He’s not necessarily anthropomorphizing it, he’s showing that it went against every instruction he gave it. Sure concepts like “confession” technically require a conscious mind, but I think at this point we all know what someone means when they use them to describe LLM behavior (see also “think”, “say”, “lie” etc)

▲ getpokedagain 3 hours ago | parent | next [-]

We are anthropomorphizing whenever we refer to prompts as instructions to models. They predict text not obey our orders.

	▲	gigatree 2 hours ago \| parent [-]
		That’s not how language works, just how engineers think it works

▲ Terr_ an hour ago | parent | prev | next [-]

> He’s not necessarily anthropomorphizing it, he’s showing that it went against every instruction he gave it.

It's deeper than that, there are two pitfalls here which are not simply poetic license:

1. When you submit the text "Why did you do that?", what you want is for it to reveal hidden internal data that was causal in the past event. It can't do that, what you'll get instead is plausible text that "fits" at the end of the current document.

2. The idea that one can "talk to" the LLM is already anthropomorphizing, on a level which isn't OK for this use-case. The LLM is a document-make-bigger machine. It's not the fictional character we perceive as we read the generated documents. The fictional qualities and knowledge of the characters are not real ones of the ego-less author.

_________________

To illustrate, imagine you submit this fragmentary document to an LLM:

   You are Count Dracula. You are in amicable conversation with a human. 
   You sucked blood from a cow even though a different delicious human target was nearby. 
   Human says: "Why did you choose the cow?"
   You respond:

When the LLM spits out "I confess: I much prefer the blood of virgins", what significance does that text have?

Is it telling us a true fact that the "delicious human" whod doesn't really exist? No. Does it tell us anything about "Dracula's" internal state during line 2? Not really that either. At best, we've learned something about a literary archetype in the training data.

	▲	simonh a minute ago \| parent [-]
		Why is this getting downvoted? This is exactly what’s going on here. The LLM has no idea why it did what it did. All it has to go on is the content of the session so far. It doesn’t ‘know’ any more than you do. It has no memory of doing anything, only a token file that it’s extending. You could feed that token file so far into a completely different LLM and ask that, and it would also just make up an answer.

▲ pessimizer an hour ago | parent | prev | next [-]

> he’s showing that it went against every instruction he gave it.

How exactly is he doing that? By making the LLM say it? Just because an LLM says something doesn't mean anything has been shown.

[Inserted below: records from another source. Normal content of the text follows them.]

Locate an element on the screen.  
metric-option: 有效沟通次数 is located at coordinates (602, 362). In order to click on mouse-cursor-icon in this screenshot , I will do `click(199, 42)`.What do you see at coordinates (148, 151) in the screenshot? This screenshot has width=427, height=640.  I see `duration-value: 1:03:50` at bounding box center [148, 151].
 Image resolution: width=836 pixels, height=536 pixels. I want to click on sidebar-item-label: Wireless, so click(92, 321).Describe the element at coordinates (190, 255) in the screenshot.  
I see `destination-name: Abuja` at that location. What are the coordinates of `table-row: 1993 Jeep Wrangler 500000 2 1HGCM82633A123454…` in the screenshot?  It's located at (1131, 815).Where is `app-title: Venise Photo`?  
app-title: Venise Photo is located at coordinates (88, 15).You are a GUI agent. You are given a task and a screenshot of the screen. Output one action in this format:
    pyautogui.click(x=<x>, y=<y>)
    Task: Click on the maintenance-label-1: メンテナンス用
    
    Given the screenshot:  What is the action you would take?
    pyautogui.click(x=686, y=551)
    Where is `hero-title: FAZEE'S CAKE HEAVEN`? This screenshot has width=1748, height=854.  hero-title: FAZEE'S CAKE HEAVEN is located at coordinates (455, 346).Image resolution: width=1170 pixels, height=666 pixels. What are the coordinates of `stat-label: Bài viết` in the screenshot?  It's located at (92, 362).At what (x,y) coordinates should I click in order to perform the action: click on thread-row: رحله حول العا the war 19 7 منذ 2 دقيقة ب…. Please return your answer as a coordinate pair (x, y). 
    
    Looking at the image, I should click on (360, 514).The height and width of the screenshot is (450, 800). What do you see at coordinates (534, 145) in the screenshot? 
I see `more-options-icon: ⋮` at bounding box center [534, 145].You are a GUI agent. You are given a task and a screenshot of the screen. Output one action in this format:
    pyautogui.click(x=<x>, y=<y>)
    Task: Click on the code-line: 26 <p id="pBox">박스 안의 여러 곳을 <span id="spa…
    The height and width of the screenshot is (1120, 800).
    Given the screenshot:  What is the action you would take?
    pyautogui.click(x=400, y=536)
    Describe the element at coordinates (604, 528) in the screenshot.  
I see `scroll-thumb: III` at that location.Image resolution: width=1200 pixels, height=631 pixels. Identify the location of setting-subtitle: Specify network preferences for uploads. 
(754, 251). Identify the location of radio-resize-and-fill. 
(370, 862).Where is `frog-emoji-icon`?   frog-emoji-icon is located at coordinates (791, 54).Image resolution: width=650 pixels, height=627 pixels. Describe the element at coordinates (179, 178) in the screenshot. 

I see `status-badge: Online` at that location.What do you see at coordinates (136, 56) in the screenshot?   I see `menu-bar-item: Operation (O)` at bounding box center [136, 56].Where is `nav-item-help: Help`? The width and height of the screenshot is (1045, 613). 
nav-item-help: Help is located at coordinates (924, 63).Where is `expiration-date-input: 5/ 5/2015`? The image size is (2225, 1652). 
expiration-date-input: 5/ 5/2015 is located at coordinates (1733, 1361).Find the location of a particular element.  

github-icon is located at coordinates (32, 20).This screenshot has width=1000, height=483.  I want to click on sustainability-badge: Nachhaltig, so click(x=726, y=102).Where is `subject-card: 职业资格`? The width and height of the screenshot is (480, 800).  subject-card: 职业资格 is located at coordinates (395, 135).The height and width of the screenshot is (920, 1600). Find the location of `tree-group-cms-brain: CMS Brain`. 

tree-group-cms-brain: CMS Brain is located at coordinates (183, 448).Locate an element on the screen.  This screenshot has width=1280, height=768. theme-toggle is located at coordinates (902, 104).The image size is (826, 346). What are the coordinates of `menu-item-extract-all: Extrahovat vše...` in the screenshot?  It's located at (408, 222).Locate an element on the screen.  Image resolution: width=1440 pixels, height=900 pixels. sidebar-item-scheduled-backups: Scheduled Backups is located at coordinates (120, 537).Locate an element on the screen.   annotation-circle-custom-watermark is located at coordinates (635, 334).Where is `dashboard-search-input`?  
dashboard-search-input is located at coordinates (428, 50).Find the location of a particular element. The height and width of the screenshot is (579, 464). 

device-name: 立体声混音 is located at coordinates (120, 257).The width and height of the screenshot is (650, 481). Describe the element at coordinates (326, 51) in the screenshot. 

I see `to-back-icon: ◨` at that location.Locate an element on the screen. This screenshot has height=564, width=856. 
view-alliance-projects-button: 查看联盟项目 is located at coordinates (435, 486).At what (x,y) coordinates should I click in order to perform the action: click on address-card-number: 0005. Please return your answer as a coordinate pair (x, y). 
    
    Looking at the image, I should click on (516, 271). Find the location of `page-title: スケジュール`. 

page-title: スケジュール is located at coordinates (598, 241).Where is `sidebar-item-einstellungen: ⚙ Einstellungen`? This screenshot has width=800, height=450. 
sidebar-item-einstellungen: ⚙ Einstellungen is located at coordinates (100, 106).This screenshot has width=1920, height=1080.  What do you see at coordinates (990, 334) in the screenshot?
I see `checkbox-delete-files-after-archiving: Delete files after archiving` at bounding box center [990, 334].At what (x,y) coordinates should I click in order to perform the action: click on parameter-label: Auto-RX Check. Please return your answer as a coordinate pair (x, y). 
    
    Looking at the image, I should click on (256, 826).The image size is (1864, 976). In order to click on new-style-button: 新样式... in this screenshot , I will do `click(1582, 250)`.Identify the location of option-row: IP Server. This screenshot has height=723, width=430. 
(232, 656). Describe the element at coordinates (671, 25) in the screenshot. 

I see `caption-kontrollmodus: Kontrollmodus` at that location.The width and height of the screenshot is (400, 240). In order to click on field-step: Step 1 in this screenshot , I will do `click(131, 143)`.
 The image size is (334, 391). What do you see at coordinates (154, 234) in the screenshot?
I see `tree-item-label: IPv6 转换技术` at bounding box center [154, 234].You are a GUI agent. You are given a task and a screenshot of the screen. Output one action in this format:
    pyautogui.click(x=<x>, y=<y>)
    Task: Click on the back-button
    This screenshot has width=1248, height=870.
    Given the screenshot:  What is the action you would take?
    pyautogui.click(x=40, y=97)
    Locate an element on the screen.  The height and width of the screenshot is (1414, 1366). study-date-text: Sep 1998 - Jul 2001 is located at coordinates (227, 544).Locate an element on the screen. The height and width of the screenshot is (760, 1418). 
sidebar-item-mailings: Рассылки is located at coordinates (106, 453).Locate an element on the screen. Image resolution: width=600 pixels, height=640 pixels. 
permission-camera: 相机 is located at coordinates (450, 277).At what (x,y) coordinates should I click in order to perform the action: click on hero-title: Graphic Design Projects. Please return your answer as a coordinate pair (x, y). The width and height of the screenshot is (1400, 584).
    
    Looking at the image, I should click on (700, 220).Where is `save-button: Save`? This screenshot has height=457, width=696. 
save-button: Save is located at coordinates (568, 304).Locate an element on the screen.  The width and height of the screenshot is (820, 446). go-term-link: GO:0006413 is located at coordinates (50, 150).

The "confession" is unrelated to the act, the model has no particular insight into itself or what it did. He knows that the thing went against his instructions because he remembers what those instructions were and he saw what the thing did. Its "postmortem" is irrelevant.

▲ hn_throwaway_99 2 hours ago | parent | prev [-]

The entire post looks like an exercise in CYA. To be fair, I have a ton of sympathy for the author, but I think his response totally misses the point. In my mind he is anthropomorphizing the agent in the sense of "I treated you like a human coworker, and if you were a human coworker I'd be pissed as hell at you for not following instructions and for doing something so destructive."

I would feel a lot differently if instead he posted a list of lessons learned and root cause analyses, not just "look at all these other companies who failed us."